## OBJECTIVE
Express the rows from the line with "Viewport: 1080px width, 1080px height." through the end of the rows as a two-column CSV with the columns text and answer, one line per row, with each value in a single quoted field and line breaks replaced by spaces. Leave the pictures out.

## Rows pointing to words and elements
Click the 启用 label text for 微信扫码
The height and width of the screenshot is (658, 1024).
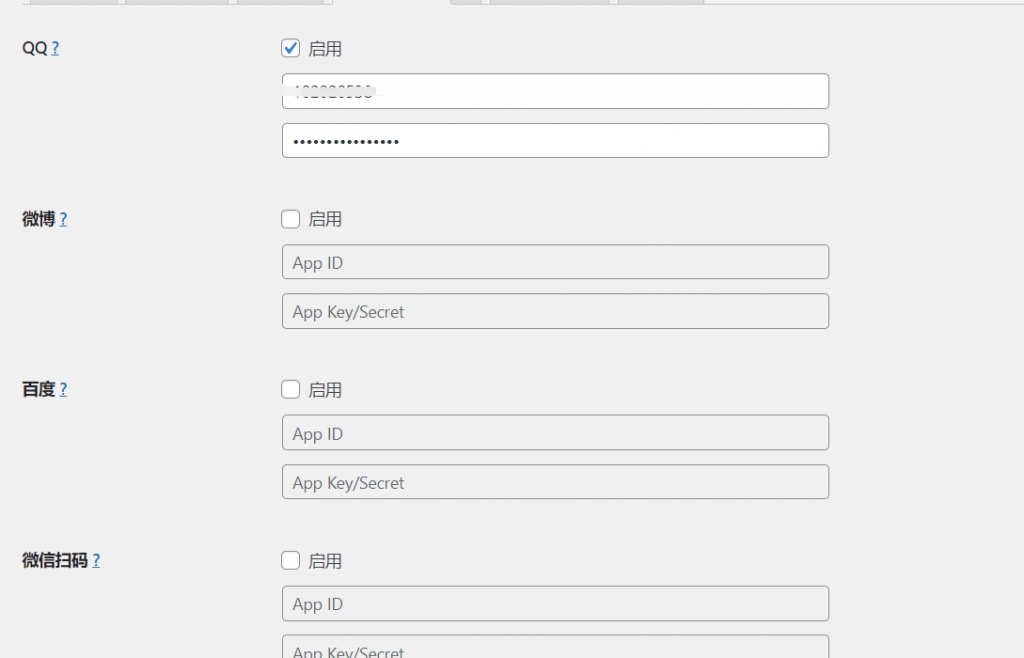325,561
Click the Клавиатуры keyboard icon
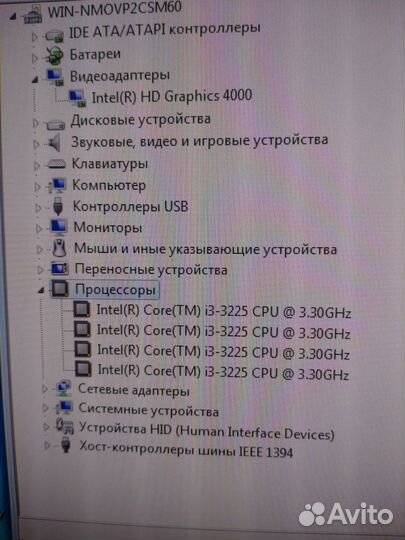The image size is (405, 540). click(56, 164)
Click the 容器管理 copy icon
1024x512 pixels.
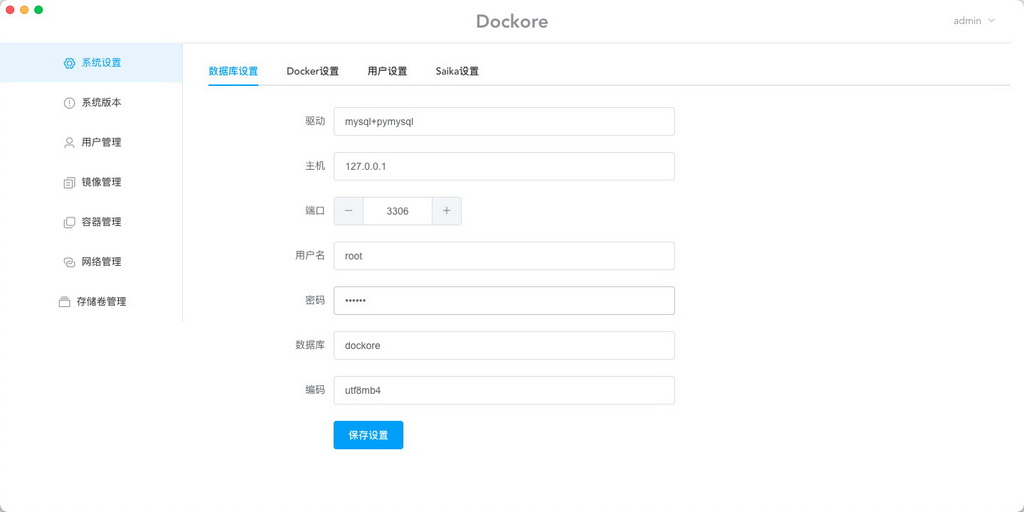pyautogui.click(x=69, y=222)
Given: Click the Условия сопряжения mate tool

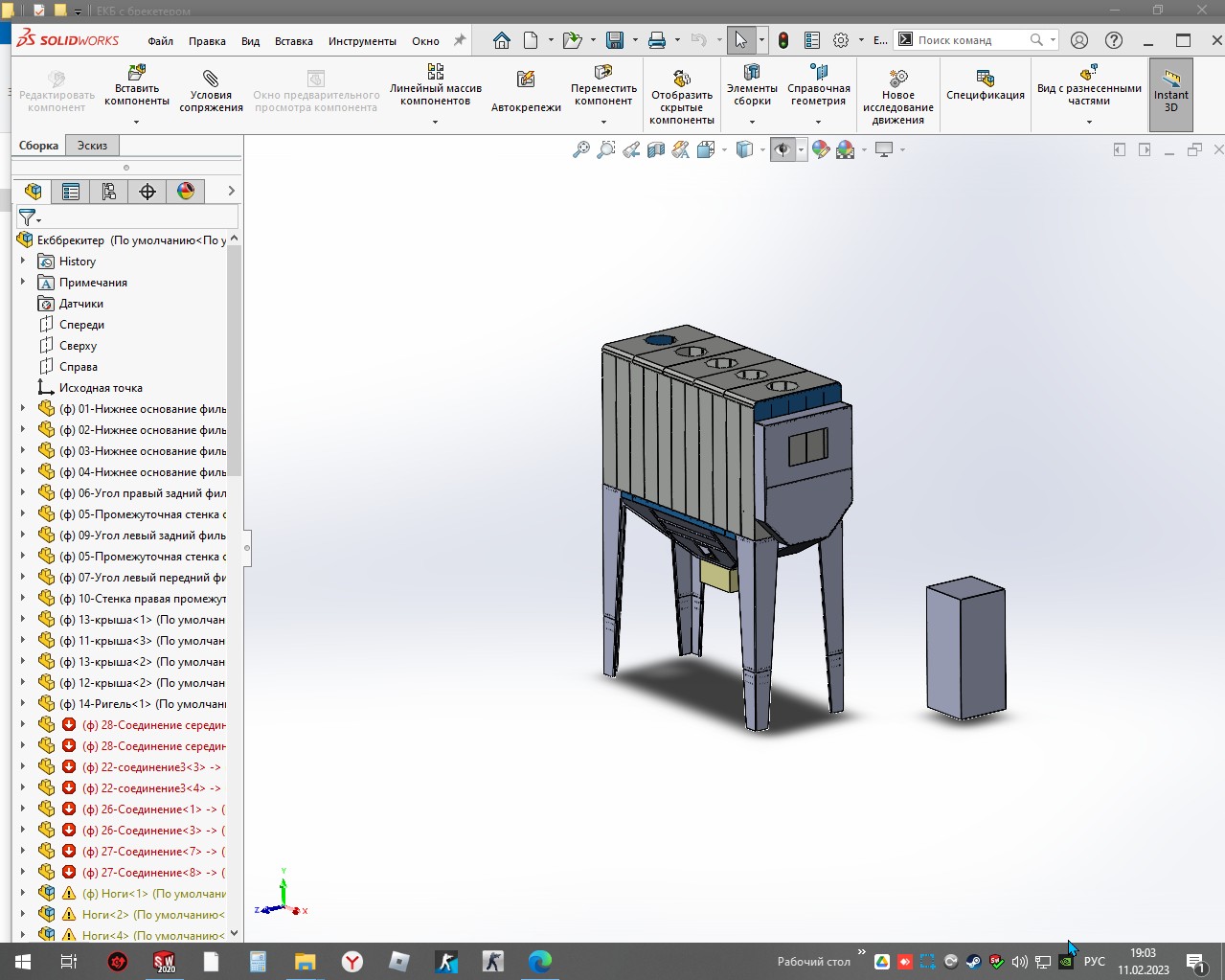Looking at the screenshot, I should coord(211,90).
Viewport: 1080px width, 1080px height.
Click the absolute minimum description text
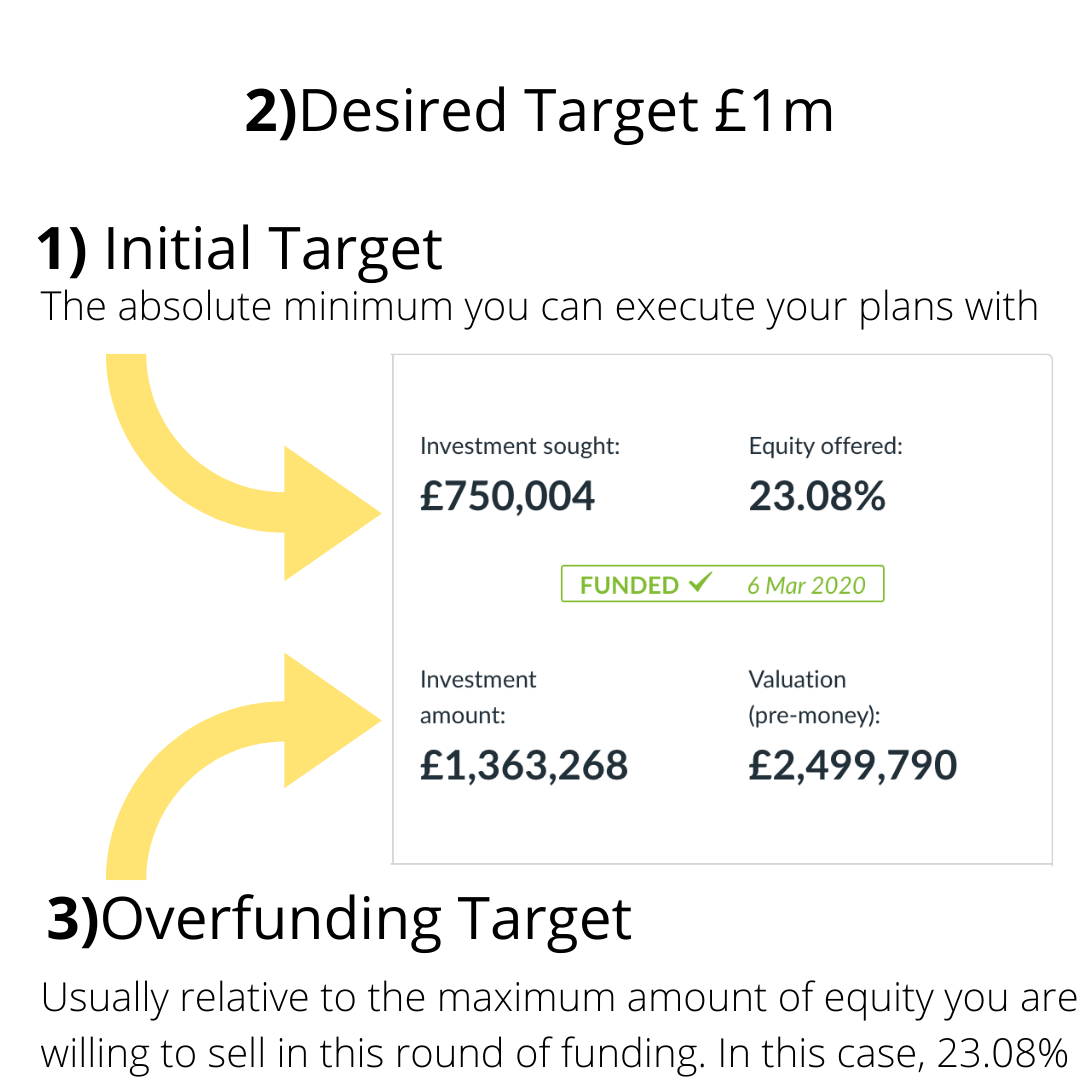pyautogui.click(x=539, y=306)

## TASK SOLUTION
text,answer
"Viewport: 1080px width, 1080px height. Click the absolute minimum description text","pyautogui.click(x=539, y=306)"